WRITTEN TASKS:
**A.** Answer these from the apartheid passage below:
(i) On what date did the principal announce the selection?
(ii) What percentage of South Africa were the enclaves for black people meant to make up?
(iii) On what date did Venda's "independence" take place?
**B.** Copy the apartheid passage below word for word, from "We live not" to "pretext of neutrality.".

SOURCE TEXT:
We live not just in the physical world but also in the digital world. Fighting apartheid in the physical world is much easier than fighting it in the digital world. The reality is that we are still in a warped digital world that creates a false pretext of neutrality.

On 17 May 1989, my high school principal, Mr Muloiwa, walked into our classroom to make a special announcement. I had been selected by the Foundation of Education, Science and Technology, now the National Research Foundation, to represent South Africa in the London International Youth Science Fortnight.

Until then, I had spent my entire life within a 100km radius of home and could barely comprehend the excitement of a big city, let alone another country.

Then the story became complicated; I had to apply for a passport before I even had an ID. It emerged that I would have to go to the South African “embassy” in the “Republic of Venda” to apply for this passport. To place this into context, this is akin to an American person in America going to a South African embassy to apply for an American passport. That was the warped logic of apartheid.

I was not a citizen of South Africa but could only travel on a South African passport. The absurdity of these laws fuelled a very deliberate strategy of exclusion. The “Republic of Venda” was one of the 10 Bantustans created to effect the Group Areas Act, which stipulated that all black people should be placed in small enclaves comprising 13% of South Africa, according to their “tribes”.

This was essentially the industrialisation of tribalism, which was shaped and moulded by the thoughts of Hendrik Verwoerd. It amounted to an administrative device that effectively ensured the exclusion of black people from South Africa. Of the 10 Bantustans, Transkei, Bophuthatswana, Venda and Ciskei became independent.

For Venda, that day of “independence” was 13 September 1979. This was an ironic moment as this was Steve Biko week for those of us steeped in the black consciousness movement.

DATASET EXCERPTS:
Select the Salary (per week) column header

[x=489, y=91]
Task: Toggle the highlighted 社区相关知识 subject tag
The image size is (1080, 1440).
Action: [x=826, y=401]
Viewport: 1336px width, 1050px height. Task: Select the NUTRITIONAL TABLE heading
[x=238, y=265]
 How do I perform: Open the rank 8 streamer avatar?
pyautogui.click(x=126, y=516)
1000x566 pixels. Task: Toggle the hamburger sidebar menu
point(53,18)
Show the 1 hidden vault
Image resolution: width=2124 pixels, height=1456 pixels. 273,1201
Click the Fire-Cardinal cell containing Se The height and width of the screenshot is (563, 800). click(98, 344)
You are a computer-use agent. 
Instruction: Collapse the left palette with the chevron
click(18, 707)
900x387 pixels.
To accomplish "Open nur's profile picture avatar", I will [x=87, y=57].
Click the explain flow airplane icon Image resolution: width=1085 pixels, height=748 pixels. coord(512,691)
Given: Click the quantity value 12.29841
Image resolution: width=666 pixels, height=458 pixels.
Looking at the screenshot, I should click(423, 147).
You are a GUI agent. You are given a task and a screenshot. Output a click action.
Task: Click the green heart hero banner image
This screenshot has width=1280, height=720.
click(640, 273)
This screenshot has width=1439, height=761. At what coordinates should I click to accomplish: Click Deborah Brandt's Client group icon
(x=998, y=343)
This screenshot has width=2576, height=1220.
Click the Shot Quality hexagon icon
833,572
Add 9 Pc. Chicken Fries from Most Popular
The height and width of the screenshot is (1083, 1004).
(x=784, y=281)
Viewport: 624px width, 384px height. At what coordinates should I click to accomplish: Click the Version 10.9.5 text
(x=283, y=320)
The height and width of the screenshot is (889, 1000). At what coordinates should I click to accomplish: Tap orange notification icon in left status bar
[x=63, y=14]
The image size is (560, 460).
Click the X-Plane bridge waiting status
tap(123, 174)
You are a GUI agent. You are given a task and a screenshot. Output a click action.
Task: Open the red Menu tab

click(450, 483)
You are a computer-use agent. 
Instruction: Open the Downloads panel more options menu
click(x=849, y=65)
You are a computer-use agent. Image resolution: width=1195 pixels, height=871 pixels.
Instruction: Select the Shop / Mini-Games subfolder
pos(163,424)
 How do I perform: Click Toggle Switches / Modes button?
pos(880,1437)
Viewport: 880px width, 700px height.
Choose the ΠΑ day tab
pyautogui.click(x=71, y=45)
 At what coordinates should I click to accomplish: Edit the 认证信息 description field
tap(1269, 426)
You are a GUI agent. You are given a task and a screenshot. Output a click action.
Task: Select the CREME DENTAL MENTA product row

RESULTS OF THE TASKS:
**A.**
(i) 17 May 1989
(ii) 13%
(iii) 13 September 1979

**B.**
We live not just in the physical world but also in the digital world. Fighting apartheid in the physical world is much easier than fighting it in the digital world. The reality is that we are still in a warped digital world that creates a false pretext of neutrality.